Bioinformatics QC and model building
We defined three bioinformatics metrics for QC purpose, including sample-wise median correlation of gene expression (median_cor_expr), number of genes mapped to genic regions (gene_reads), number of detectable genes with transcript per million (TPM) larger than 4 (gene_tpm4). TPM was calculated based on:
$$TPM = \frac{FPKM}{{\sum FPKM}} \times 10^{6} ,$$
(3)
FPKM was calculated as described earlier [22]. For each sample, we firstly calculate its Spearman rank correlation of gene expression with each of the rest of samples in the cohort. Then, ‘median_cor_expr’ for each sample is the median Spearman correlation value with the rest of samples in the cohort.

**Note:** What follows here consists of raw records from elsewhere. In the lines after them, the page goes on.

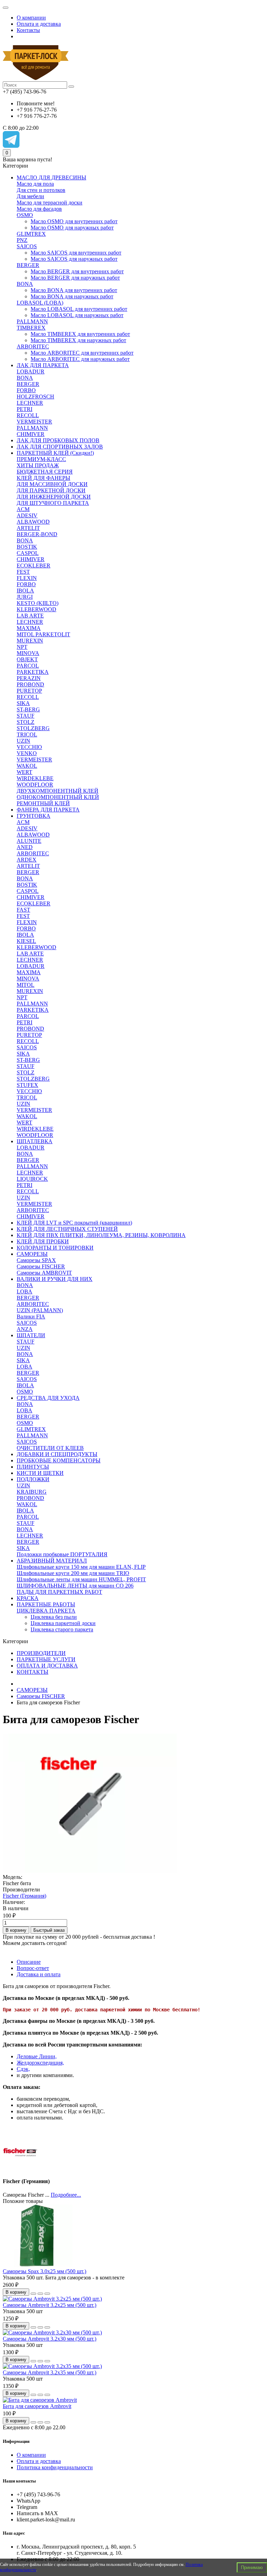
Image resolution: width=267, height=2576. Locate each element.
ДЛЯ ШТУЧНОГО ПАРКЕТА (53, 503)
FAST (23, 910)
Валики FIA (31, 1316)
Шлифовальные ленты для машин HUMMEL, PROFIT (81, 1579)
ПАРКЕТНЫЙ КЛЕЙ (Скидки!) (55, 453)
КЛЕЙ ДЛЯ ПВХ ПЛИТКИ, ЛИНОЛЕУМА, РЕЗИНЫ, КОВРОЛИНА (101, 1235)
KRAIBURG (32, 1492)
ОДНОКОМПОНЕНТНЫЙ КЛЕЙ (58, 797)
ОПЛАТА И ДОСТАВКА (47, 1666)
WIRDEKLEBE (35, 778)
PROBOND (30, 684)
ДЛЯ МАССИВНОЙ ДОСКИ (52, 484)
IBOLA (25, 590)
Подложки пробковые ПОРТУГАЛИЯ (62, 1554)
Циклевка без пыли (54, 1617)
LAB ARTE (30, 616)
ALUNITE (29, 841)
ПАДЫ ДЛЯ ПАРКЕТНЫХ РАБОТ (59, 1592)
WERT (24, 772)
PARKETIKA (33, 672)
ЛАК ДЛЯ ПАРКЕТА (43, 365)
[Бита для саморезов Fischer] (90, 1871)
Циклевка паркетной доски (63, 1623)
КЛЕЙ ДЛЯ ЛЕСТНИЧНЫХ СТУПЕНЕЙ (67, 1229)
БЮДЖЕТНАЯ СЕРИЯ (45, 472)
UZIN (23, 741)
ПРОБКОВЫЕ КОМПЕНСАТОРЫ (58, 1460)
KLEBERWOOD (36, 609)
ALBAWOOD (33, 522)
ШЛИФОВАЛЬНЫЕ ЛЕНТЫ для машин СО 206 (75, 1586)
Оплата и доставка (39, 24)
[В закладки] (40, 2294)
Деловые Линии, (37, 2056)
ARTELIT (28, 528)
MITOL (25, 985)
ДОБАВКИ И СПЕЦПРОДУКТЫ (57, 1454)
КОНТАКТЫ (32, 1672)
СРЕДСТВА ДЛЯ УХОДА (48, 1398)
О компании (31, 18)
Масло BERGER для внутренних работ (77, 271)
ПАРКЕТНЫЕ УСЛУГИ (46, 1659)
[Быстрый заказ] (33, 2294)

After thorough bioinformatics evaluation, samples meeting any of the below criteria were flagged as QC-fail:
-
1.
Sample-wise median gene expression correlation smaller than 0.75
-
2.
Gene mapped reads smaller than 25 million gene mapped reads,
-
3.
Less than 11,400 # of detected genes with TPM > 4
For each of the sequencing batch, if the technical controls/replicates failed QC, the whole batch of samples will be flagged as QC-fail as well. For our study, all technical controls/replicates have passed QC. A decision tree model was built based on CART Modeling via rpart R package to learn the relationship between pre-sequencing QC metrics, such as RNA qubit or pre-capture library qubit, and QC pass/fail status predicted by post sequencing bioinformatics metrics. Samples were split into training and testing set with a ratio of 7:3. Repeated cross validation were performed to optimal parameters (complexity parameter) during model training. Similarly, an alternative model based on logistic regression was also constructed:
$$\ln \left( {\frac{p\left( X \right)}{{1 - p\left( X \right)}}} \right) = \beta_{0} + \beta_{1} X$$
(4)
All models were built based on Caret R package [23] and all statistical analysis was carried out in R under R version 4.0.3.